I would absolutely hate to be Frank Castle (played by Thomas Jane in this film). Not only would I have to watch my family killed, be shot at multiple times and become an alcoholic trying to erase bad memories, but I’d also have to endure being portrayed in a really bad movie. That would be the worst of it, because it would mean I’d waste two hours of the lives of the people watching it. And even though I sulk all the time, I’d care about this.

So, yes, Thomas Jane does portray our hero who eventually becomes someone named “The Punisher”. Although he only refers to himself that way, and only does so at the very end of the film, so I can only assume that this is an origin story for this character. Whatever. While he and his family are on vacation after his retirement from the police, (we see his last mission to begin the film), they are ambushed and shot by a bunch of people in black getups. All of his family winds up dead, and he’s shot in the chest and blown up. But he survives, somehow. And then he becomes sad and an alcoholic but still manages to be sober whenever an action scene is about to take place. Funny how all of that works, isn’t it?

That’s how The Punisher sets out.

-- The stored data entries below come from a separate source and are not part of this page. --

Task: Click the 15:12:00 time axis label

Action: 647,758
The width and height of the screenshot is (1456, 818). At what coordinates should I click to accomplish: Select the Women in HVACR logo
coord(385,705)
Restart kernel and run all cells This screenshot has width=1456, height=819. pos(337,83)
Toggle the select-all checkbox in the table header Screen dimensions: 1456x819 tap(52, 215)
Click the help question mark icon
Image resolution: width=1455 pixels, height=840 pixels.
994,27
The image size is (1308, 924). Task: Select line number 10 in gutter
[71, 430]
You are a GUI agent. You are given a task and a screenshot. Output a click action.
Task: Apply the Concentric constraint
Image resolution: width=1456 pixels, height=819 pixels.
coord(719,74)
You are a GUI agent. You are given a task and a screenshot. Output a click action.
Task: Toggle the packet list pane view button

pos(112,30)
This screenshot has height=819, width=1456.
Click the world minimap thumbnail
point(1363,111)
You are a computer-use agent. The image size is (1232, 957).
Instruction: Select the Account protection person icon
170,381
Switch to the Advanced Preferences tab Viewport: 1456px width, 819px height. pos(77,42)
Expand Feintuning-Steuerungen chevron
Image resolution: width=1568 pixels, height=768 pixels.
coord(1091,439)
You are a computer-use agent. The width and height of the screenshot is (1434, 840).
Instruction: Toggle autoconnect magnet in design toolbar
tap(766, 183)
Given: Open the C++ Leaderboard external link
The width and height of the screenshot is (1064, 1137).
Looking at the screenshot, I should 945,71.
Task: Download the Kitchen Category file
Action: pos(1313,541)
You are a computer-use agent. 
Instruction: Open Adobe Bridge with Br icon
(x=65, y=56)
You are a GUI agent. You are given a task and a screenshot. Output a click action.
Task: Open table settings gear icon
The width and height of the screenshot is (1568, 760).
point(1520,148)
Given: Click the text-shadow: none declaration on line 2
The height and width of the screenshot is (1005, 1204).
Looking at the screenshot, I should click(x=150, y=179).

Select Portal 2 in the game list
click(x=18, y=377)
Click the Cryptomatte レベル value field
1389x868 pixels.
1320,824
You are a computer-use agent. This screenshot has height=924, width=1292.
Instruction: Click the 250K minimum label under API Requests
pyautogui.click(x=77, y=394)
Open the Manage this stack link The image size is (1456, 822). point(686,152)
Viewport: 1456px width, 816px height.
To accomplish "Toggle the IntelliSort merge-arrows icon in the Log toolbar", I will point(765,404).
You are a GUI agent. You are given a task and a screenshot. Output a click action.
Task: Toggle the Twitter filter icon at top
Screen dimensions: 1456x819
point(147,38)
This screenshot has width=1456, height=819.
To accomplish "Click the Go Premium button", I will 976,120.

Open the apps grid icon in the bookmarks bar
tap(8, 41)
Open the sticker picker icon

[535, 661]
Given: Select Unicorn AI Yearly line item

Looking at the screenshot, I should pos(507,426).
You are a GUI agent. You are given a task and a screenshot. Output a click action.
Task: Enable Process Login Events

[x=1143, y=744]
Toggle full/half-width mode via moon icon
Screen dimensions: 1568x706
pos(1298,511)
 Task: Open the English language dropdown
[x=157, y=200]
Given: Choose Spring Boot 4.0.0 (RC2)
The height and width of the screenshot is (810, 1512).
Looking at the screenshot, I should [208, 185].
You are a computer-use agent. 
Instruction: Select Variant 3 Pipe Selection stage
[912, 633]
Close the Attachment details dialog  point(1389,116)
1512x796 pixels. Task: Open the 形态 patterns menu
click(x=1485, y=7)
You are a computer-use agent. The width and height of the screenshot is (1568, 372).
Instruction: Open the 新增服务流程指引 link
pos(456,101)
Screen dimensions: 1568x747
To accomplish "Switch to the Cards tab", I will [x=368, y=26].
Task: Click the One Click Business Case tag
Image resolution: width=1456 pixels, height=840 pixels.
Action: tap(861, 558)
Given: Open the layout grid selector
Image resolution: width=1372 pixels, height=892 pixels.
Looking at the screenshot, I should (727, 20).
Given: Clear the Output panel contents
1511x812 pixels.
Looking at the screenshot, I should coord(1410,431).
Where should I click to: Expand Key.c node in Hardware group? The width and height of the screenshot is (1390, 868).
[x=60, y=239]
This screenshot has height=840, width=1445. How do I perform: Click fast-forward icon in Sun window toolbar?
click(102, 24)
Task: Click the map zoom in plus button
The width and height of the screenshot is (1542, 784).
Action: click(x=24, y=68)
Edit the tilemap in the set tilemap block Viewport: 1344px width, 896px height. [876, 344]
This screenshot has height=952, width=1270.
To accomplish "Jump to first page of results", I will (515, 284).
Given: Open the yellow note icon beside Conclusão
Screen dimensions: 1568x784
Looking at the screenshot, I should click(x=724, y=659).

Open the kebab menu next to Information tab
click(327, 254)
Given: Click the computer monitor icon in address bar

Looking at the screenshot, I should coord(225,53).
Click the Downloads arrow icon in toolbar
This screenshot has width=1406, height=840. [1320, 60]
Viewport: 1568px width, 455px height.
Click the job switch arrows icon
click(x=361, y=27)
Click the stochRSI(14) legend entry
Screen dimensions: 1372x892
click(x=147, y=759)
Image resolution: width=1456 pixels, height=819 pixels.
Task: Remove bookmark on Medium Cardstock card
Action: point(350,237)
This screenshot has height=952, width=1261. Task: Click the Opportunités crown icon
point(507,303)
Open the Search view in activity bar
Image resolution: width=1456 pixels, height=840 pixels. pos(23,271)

Frank wants revenge, even if he wants to call it “punishment”. There’s an entire line devoted to making sure that the audience knows that it’s not supposed to be “revenge”. But the set-up is all there: He ended up getting someone killed; the father of that someone, Howard Saint (John Travolta), tried to kill him and ended up killing his family; he wants to kill Howard Saint and his family. It’s a vicious cycle that should end when one of these two people dies. But man, does it ever take a long time to get there.

And when it does, when Saint and Castle stand toe-to-toe, as you know they will, it’s one of the most anti-climactic fight scenes I can remember seeing. You know Western standoffs? Where both characters have to reach for a gun that’s on their belt, and whoever gets their gun and shoots it first wins with an instant-killing bullet? That’s the kind of thing that happens here, except the characters stand there for maybe two seconds maximum, before they make their move. There’s no tension here, which defeats the entire purpose of the scene.

For an action film, especially an action film based on a comic book, The Punisher does have good characterization. We understand why Saint wanted Frank Castle dead in the first place, and we can actually sympathize with him — almost more than we can with Castle. Sure, Saint isn’t exactly abiding by the law, but since his son was just killed thanks to what Castle did, we can comprehend why he’d like payback. (And it’s not even his idea to kill Castle’s family, it’s his wife’s, who is played by Laura Harring.)

There are also some colorful side-characters. After our hero miraculously survives being shot and blown up, he goes to an apartment building that is populated by three other people. They all get screen time to develop and grow on us, so when the bad guys inevitably find where Castle’s located, we don’t want to see them get caught in the crossfire.

Of the action scenes, I’ll say this: They’re entertaining. While they aren’t as plentiful as I was expecting, they kept me watching and I enjoyed watching people get shot and stabbed even if it seemed like it was impossible to kill anyone. Castle himself takes several shots that would kill a normal man, but then again, he isn’t a normal man. He even gets stabbed and thrown through walls in one fight scene, but after lying down for what we can assume is only an hour or two, he gets up and is ready to storm the castle, so to speak.

Now, The Punisher is a very dark movie. Castle doesn’t smile after his family dies, the villains of the film are all gloomy and angry, and the entire film is painted with the brightness filter turned down. But there are a couple of scenes with levity, mostly coming from our boy Frank trying to break up the pairing of Saint and his right-hand man, Quentin (Will Patton). The lengths he goes to and the absurdity of the “how” makes the film almost worth seeing just for these parts.

But, alas, this is not the case. The movie is just too dull and drab to be worth recommending. While the action scenes are good and the character development is more than we’d expect, there’s not enough actual entertainment to make it worth watching. Maybe if its runtime was cut down by 30 or so minutes, then we’d remove the superfluous and have an enjoyable action film. But even then, the film’s tone would probably get in the way of us having fun, because it was clear that none of the characters were enjoying the experience.

The Punisher is ultimately not very good. There’s a good film in here somewhere, but it doesn’t get to shine through when everything is so dark and dreary. It has its good moments, and has a surprising amount of characterization, but it’s not all that enjoyable to watch. There are a few parts where it drags, the beginning of the film especially, and it is also incredibly anti-climactic. Watching it might be more of a punishment than anything that actually happens in the film.